We (André and I) posted about this previously.
In addition to commercial and type-in offerings, three implementations have jumped out in the recent discussion:
- a version for the Atom was ported by Dave to the Beeb's second processor, and then converted to use Tony Finch's List Life algorithm, which had to be ported from C to 6502. This turns out to be nice and fast and offers a large 32k by 32k universe.
- Litwr brought in his Xlife-8 implementations, which use some of the tactics from the Unix program Xlife, again ported from C to 6502. This ends up having a smaller universe, but is the fastest we've seen, especially on small patterns.
- A friend of mine made available his 6502 code from 1988, which uses a different list-based approach, turning out to be faster than Dave's version but with a universe of 1k by 1k. There are ways to improve this, which Dave is presently pursuing. Indeed, Dave has a great diagram of the innards of the present code - see attached.
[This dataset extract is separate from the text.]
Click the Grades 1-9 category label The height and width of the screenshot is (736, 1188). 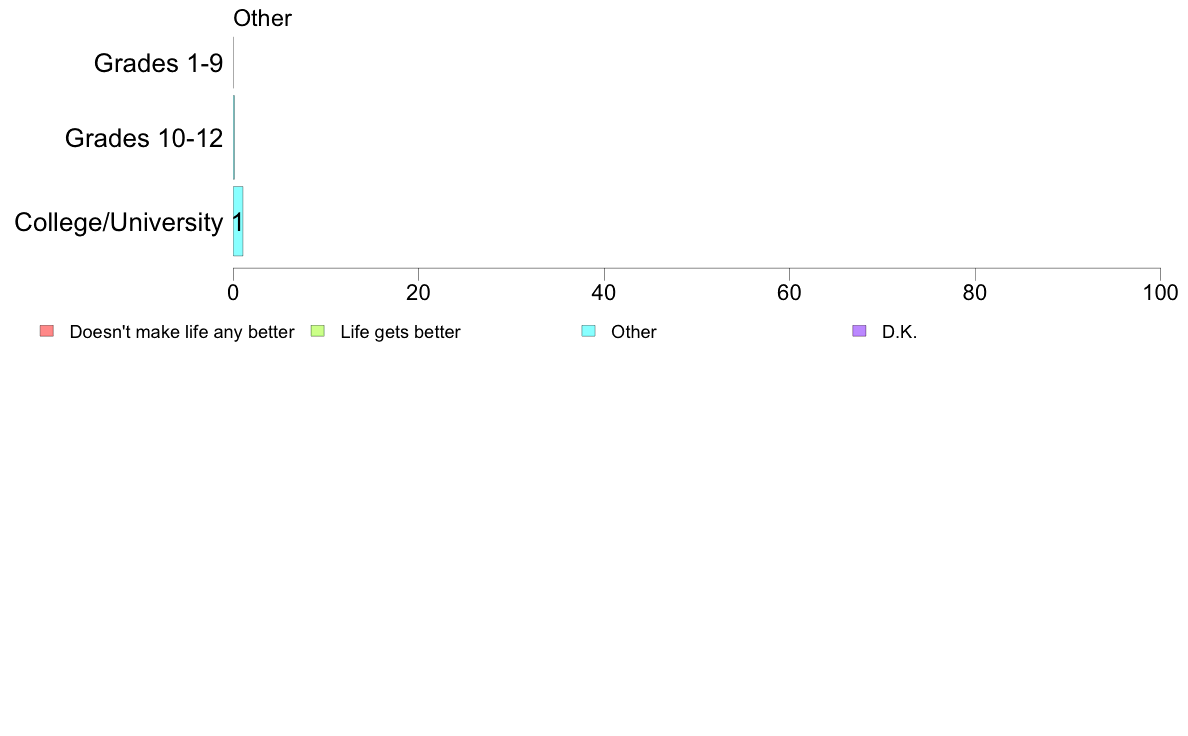pyautogui.click(x=158, y=63)
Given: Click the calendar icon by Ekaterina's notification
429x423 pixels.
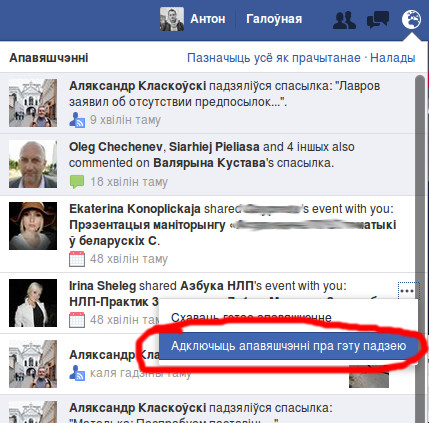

Here's a screen from Xlife-8:

Here's a screen from Life88:

Here's a video of some patterns running on these programs. Here's Xlife-8 running on a C64.
What we note, then, is
- the fastest evaluation is on a finite grid
- a list structure allows for a much larger universe
- a combination of a list with a bitmap gives the best result
- modern life programs use huge datastructures, huge tables, and 32-bit or 64-bit arithmetic, none of which are much help for a 6502.
- it's interesting to find a good way to partition computation and display, on a two-processor Acorn BBC.
I expect there's a lot more to be said, about algorithms used and ideas for improving them!